--- begin MATERIAL ---
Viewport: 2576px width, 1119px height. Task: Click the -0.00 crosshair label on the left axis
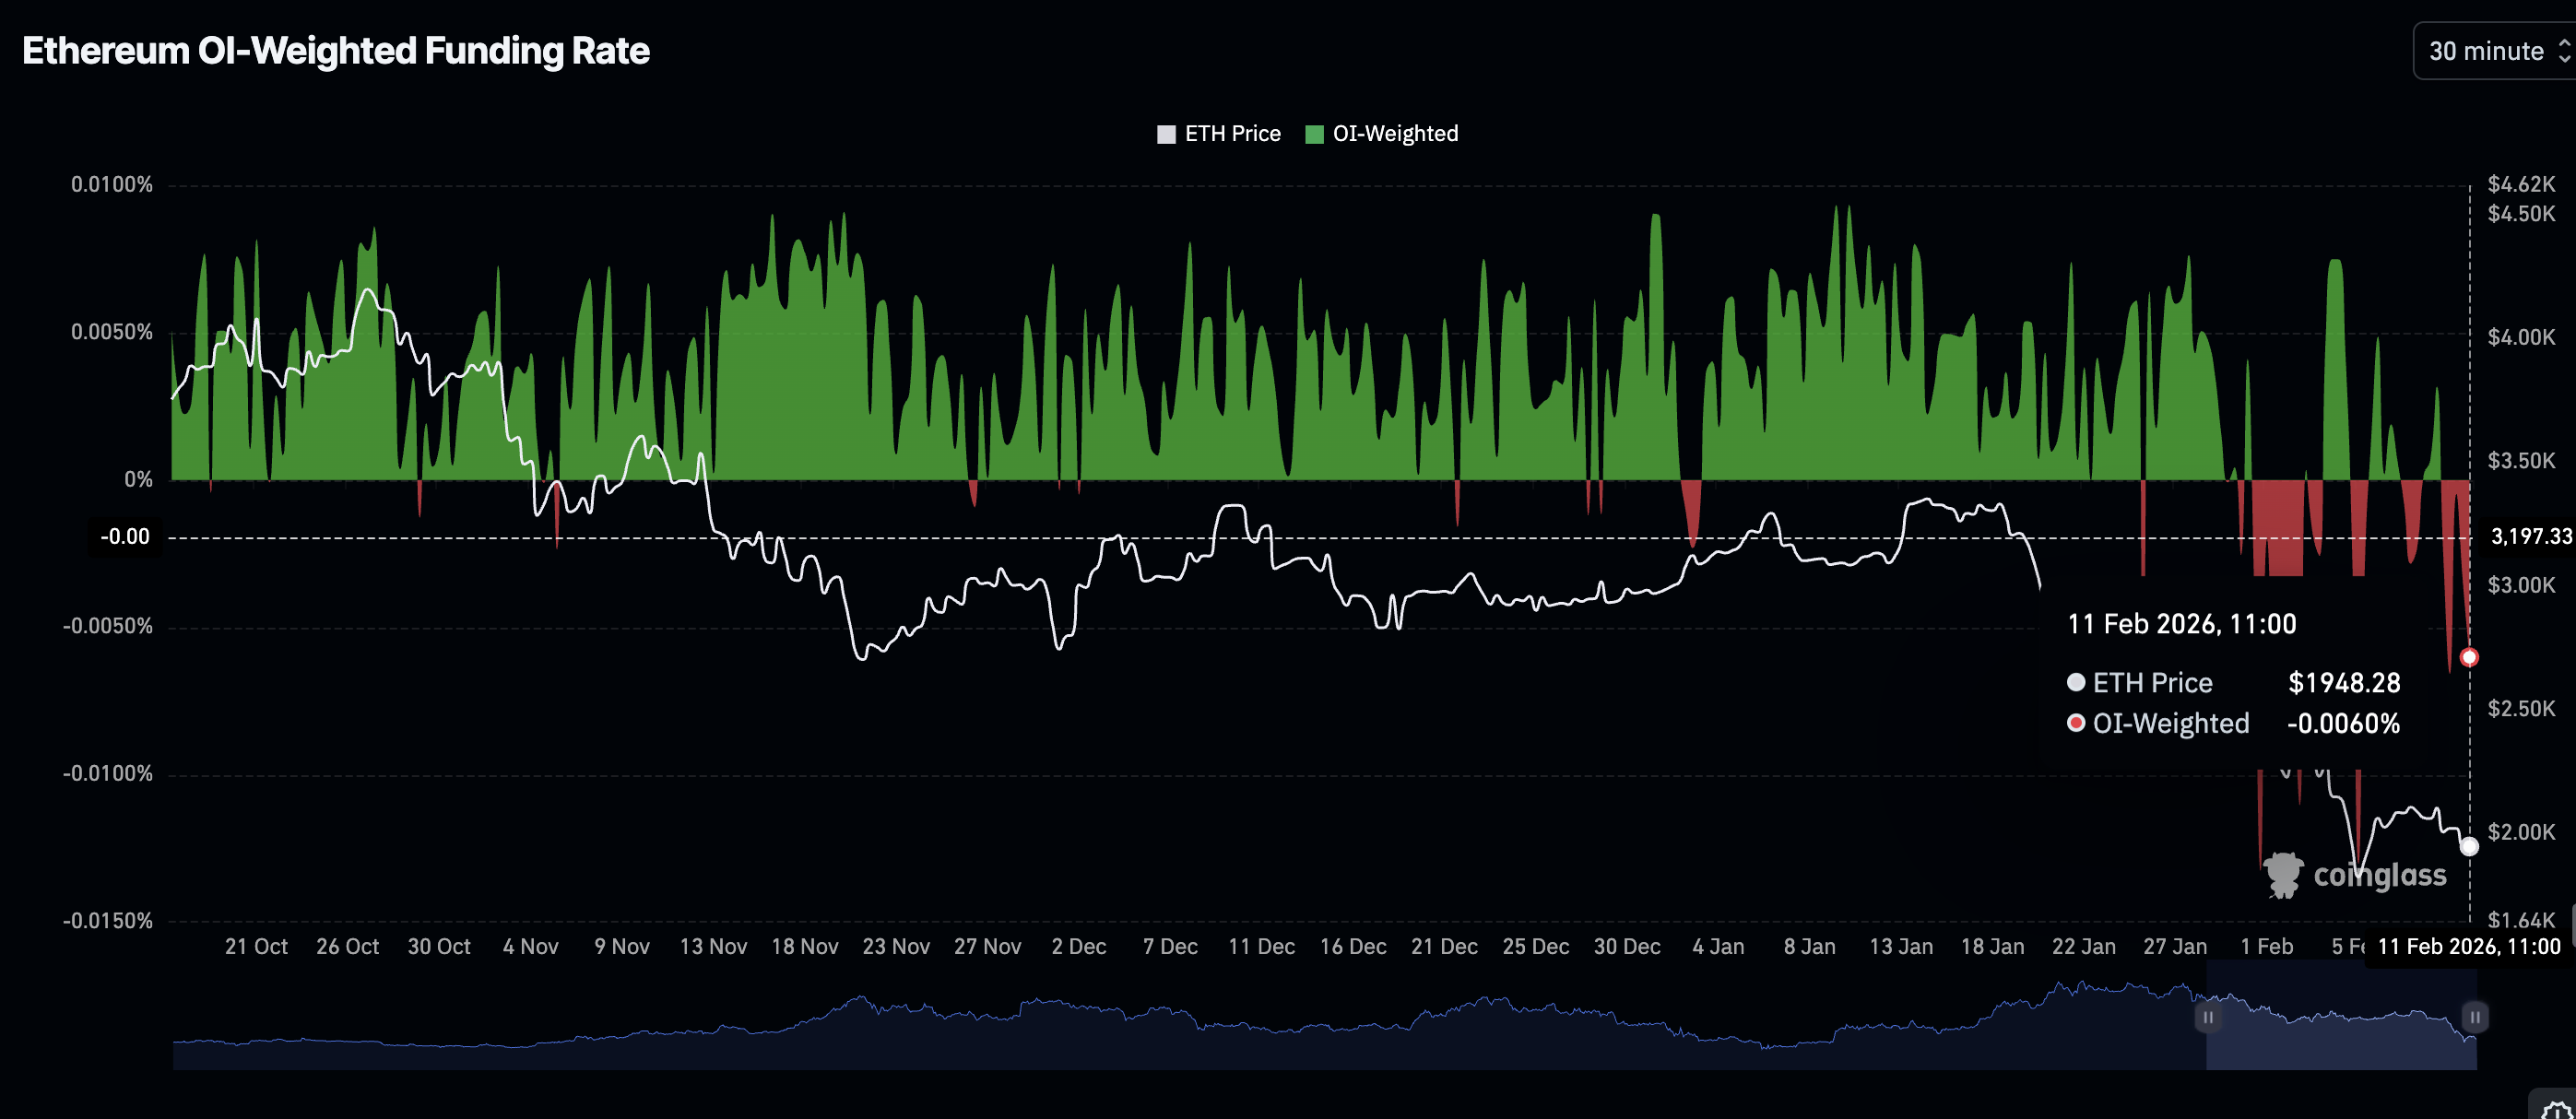coord(125,537)
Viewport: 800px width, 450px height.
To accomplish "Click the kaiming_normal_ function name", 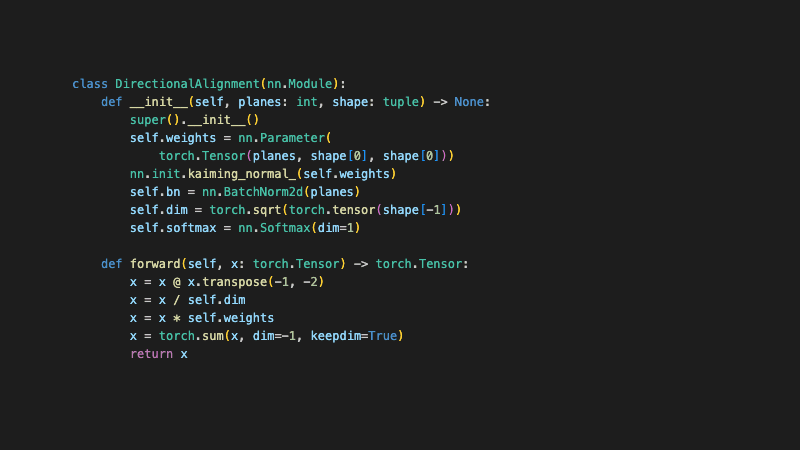I will (x=242, y=174).
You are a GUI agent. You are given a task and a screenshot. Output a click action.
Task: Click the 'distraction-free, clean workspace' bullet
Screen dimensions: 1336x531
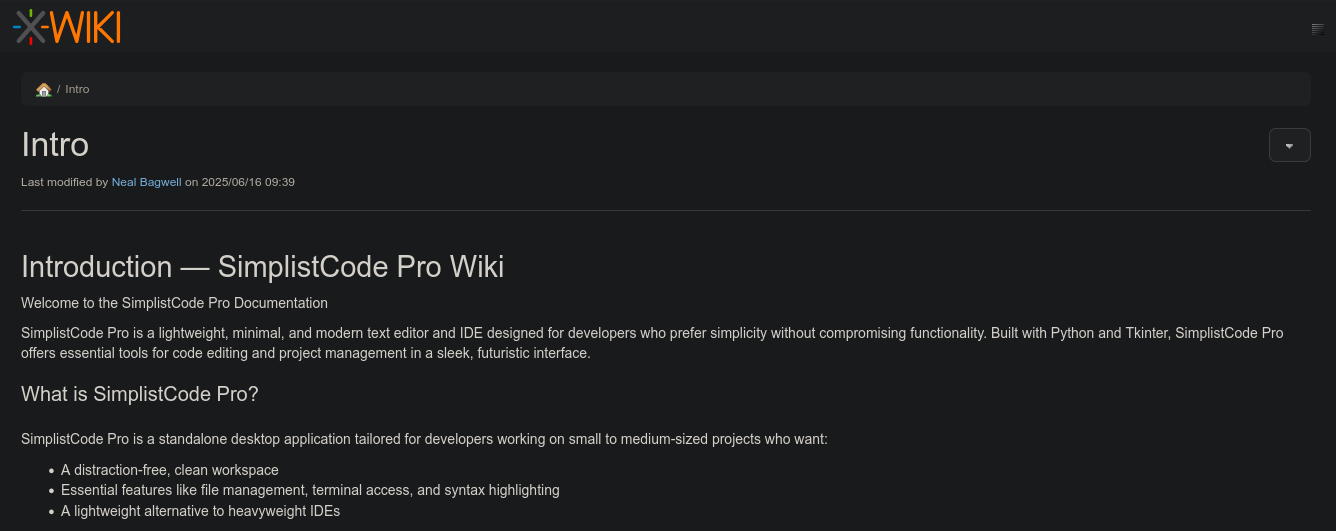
--- end MATERIAL ---
> [EXERCISE TASK] Quote the rows verbatim from the line containing "You are a GUI" through the end of the rows, leaving out the pictures.

> [COMPLETE OUTPUT]
You are a GUI agent. You are given a task and a screenshot. Output a click action.
Task: Click the 'distraction-free, clean workspace' bullet
Screen dimensions: 1336x531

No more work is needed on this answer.